To treat insomnia, you need to address the underlying cause. Some people have tried to treat their insomnia with sleeping pills that only mask symptoms and don't resolve underlying causes. In other words: if you're taking a drug to help you get to sleep, but it's not helping your sleep quality, then your insomnia is probably caused by something else! That said, there are some common medications used for treating insomnia, like benzodiazepines (like Xanax) or selective serotonin reuptake inhibitors (SSRIs). But these drugs aren't suitable for everyone and may not be appropriate according to your medical history or lifestyle choices.

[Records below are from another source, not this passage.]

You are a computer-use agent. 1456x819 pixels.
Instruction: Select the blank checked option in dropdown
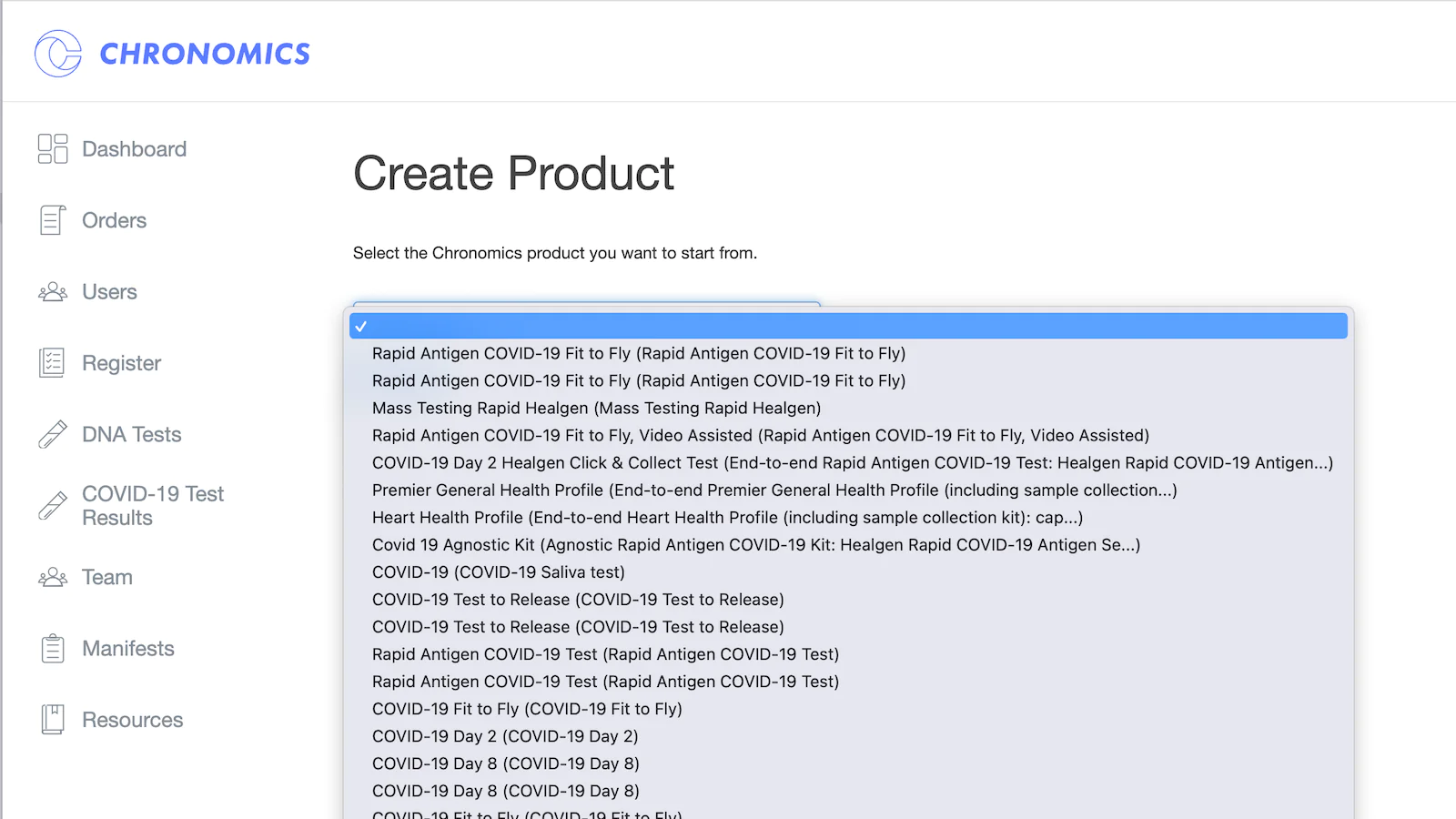[846, 326]
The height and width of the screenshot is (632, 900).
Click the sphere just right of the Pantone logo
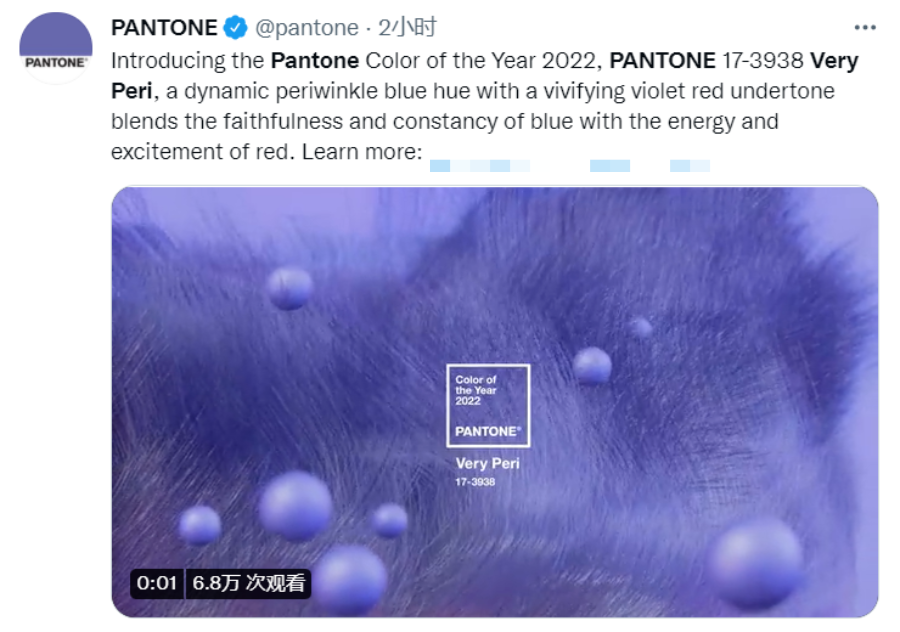(592, 366)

If medical treatment isn't right for you, plenty of other options exist! Cognitive behavioral therapy (CBT) has been shown in studies across different countries as being effective at improving sleep quality over long periods—and even lowering rates of depression and anxiety too! Sleep hygiene is another option worth trying; this refers to habits that promote healthy, restful nights, such as limiting screen time during bedtime hours or getting outside during daylight hours so you can wake up naturally without an alarm clock buzzing away every morning at 6 am no matter what season it might be outside our bedroom windows! Finally, relaxation techniques such as yoga Nidra meditation can also help bring calmness into our lives which will ultimately lead us towards better restful nights each night before we go into those lovely dreamy landscapes where unicorns roam free once again after years upon years spent underground hiding from hunters who seek them out solely because they want one for themselves so they can ride around town being seen riding atop one--ahem!"


When trying to treat insomnia, it's important to remember that your efforts won't pay off unless you address the underlying cause of your insomnia. If you can do this, then there are many steps you can take to improve your sleep—from lifestyle changes like eating better and exercising more often to cognitive behavioral therapy (CBT).